• Supplied text

···

Looney Labs Icehouse Mailing list Archive

Re: [Icehouse] Your favorite (and least favorite) 3 (or 7) games

  • FromDennis Duquette <dennisdduquette@xxxxxxxxx>
  • DateSun, 22 Mar 2009 09:26:44 -0700 (PDT)
Hello. I'm also sticking to only Icehouse games I've played.

Zendo is my favorite icehouse game, by far.

Martian Chess is fantastic! I prefer 4 player to 2 player. I've some foam board and printouts of ee0r's Martian Chessboard Sections (http://www.ee0r.com/tri-chess/index.html), but have not yet constructed my half dozen of these to try 3 player.

I never got my head around Zarcana or Gnostica, but I love Zark City! I'm one of those who likes to blend luck with strategy: It's much better practice for real life.

···

• Provided records
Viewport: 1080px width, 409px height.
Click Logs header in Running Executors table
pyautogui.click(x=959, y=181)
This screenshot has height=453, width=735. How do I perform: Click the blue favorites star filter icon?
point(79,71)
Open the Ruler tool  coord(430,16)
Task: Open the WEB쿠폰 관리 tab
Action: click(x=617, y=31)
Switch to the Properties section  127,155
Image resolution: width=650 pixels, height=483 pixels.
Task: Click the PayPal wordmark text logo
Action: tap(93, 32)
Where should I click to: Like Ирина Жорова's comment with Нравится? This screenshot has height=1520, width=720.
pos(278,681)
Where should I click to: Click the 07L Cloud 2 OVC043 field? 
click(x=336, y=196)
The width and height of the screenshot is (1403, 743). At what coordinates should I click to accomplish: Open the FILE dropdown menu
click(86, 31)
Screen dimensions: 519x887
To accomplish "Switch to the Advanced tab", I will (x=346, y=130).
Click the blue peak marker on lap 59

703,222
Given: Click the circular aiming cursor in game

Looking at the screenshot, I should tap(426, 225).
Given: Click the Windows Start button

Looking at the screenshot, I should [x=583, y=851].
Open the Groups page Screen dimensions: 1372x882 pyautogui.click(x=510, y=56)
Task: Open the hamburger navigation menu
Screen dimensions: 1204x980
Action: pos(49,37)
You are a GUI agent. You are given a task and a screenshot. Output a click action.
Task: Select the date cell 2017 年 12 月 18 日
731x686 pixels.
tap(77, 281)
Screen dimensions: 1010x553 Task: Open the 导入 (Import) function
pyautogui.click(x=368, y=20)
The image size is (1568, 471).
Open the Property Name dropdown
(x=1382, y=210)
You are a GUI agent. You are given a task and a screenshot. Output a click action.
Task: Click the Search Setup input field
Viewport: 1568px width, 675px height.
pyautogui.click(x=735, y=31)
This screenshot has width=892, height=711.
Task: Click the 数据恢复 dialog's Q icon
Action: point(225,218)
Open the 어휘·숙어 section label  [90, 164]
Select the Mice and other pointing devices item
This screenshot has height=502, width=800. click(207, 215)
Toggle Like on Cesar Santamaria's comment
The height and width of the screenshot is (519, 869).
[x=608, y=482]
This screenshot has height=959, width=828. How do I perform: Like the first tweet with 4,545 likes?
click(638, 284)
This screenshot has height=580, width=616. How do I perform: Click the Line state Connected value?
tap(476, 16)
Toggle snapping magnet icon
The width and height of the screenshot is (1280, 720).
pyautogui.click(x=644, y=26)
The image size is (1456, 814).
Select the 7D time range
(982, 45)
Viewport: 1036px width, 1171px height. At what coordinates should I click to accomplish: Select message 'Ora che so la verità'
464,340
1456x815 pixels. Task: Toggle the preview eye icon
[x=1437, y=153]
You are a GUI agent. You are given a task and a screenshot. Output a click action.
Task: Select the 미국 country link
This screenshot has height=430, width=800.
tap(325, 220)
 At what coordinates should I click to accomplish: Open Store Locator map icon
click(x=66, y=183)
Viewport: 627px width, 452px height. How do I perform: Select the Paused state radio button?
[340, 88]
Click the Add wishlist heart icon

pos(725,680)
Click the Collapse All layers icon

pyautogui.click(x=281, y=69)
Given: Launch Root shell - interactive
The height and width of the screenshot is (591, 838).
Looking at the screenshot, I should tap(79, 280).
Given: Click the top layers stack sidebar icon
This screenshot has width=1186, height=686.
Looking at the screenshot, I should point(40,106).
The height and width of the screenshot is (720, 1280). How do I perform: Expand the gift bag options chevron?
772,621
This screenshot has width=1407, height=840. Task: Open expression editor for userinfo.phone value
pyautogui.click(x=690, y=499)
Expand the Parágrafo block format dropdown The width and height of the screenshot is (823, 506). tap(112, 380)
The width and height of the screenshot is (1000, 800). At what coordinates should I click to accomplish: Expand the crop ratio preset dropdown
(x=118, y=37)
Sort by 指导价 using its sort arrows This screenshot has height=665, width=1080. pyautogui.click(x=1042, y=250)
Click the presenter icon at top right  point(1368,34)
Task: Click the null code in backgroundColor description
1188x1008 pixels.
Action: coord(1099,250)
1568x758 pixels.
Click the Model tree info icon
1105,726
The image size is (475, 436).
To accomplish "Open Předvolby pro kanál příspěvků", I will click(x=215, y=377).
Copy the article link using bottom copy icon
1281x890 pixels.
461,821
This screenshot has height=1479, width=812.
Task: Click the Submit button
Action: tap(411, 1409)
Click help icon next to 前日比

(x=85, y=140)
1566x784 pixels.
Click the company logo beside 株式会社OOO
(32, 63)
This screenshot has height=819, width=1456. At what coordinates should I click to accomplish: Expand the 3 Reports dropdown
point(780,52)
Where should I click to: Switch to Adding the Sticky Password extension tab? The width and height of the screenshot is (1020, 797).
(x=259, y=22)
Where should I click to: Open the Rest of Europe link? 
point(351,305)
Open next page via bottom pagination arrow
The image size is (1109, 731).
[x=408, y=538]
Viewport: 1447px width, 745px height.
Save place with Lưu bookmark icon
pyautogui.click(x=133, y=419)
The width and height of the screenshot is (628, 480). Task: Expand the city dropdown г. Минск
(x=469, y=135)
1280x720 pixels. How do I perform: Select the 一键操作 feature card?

···

• What to do
Pick up the mailing list post about favorite Icehouse games right after its last sentence and continue it.

• Answer to this task
I like Homeworlds. With other adults I'd much rather play any of the above 3 games, but I'd not turn down a game of Homeworlds.

Most of my gaming lately is with toddler to elementary school age players. We have a preschooler and toddler twins, and visits with elementary school aged nieces, friends' kids, etc. With these and Icehouse newbies I like Treehouse, Martian Coasters, Moonshot and Drip (in about that order). Our kids' favorite is Drip, or The Icehouse Null Game (http://icehousegames.com/contest/icedes-1/ting/ting.html) without a TUG :) They're only allowed to play with pyramids under close supervision, so every time is a treat.

That's 8 games, but there are 3 types of mathematicians, those who can count and those who can't.

I'm also fond of the pyramids for their other uses. I've used them for scoring, and pseudo-scoring counters, (e.g. hit points, fatigue and mana in role-playing games) in other games. They are also visually very appealing link markers for Illuminati New World Order (now sadly out of print).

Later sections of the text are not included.